Hadji Ali dijo que no había ningún pueblo cerca y que sería más provechoso seguir la ruta pues la capital no estaba muy lejos. Saltaba a la vista que el mercader quería llegar cuanto antes y que, a sus ojos, la vida de un servidor no era un motivo suficiente para perder ni un minuto.

El jesuíta fue del mismo parecer y restó importancia a la gravedad de sus males.

– Enseguida empezaremos a ascender hacia las montañas -dijo-. El aire fresco de las alturas seguramente me sentará mejor que un alto en este asfixiante desierto.
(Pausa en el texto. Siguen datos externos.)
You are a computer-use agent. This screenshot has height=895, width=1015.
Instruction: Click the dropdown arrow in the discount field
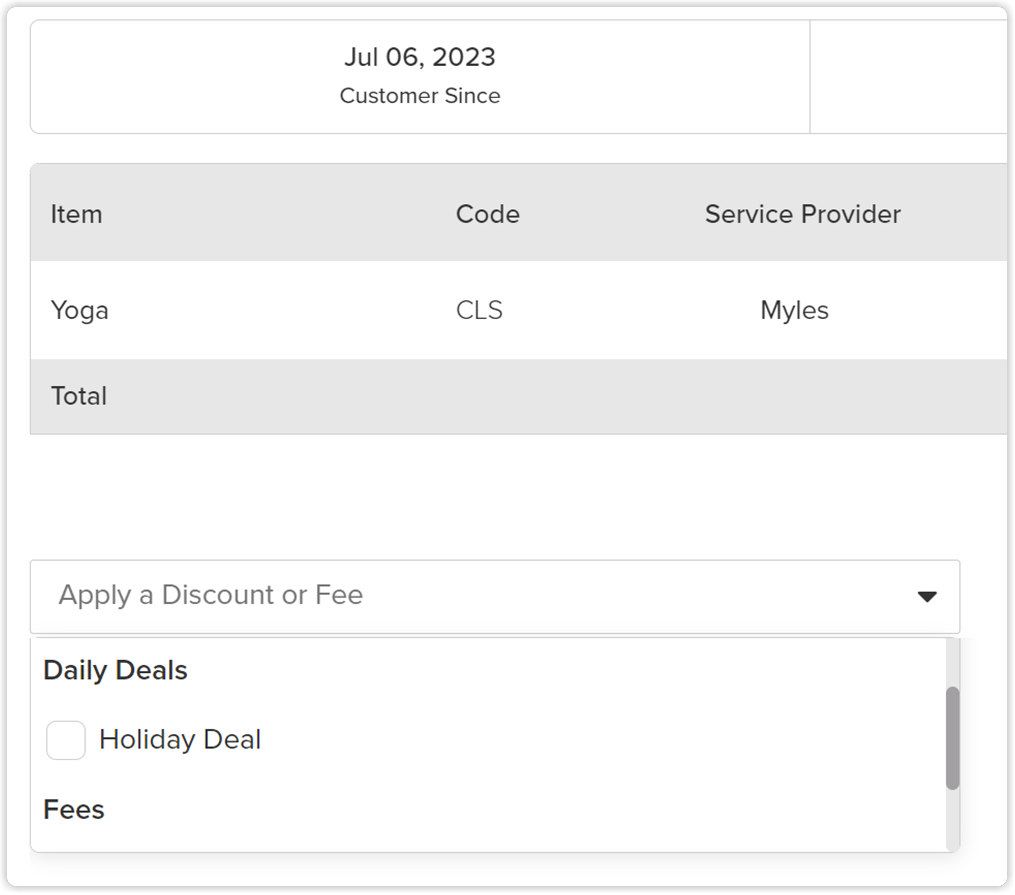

Rápidamente se pusieron en marcha. Una hora después llegaron a una llanura y empezaron a internarse en un ancho valle poblado de cañizales y ébanos. Conforme empezaron a remontar un angosto sendero, la vegetación fue tornándose más frondosa, así que aprovecharon un claro al borde del camino para pernoctar. En medio de la noche fueron despertados por un espantoso rugido y unos gritos agudos, pero puesto que había desaparecido la luna inundándolo todo de oscuridad, juzgaron que lo más prudente sería quedarse todos juntos y esperar a que se hiciera de día. Al alba comprobaron que faltaban dos camellos. También vieron un enorme charco de sangre en una hondonada. Sin duda, un león había atacado a una de las bestias y la había devorado. Doscientos metros más abajo encontraron a la otra, que había roto su cabestro llevada por el pánico.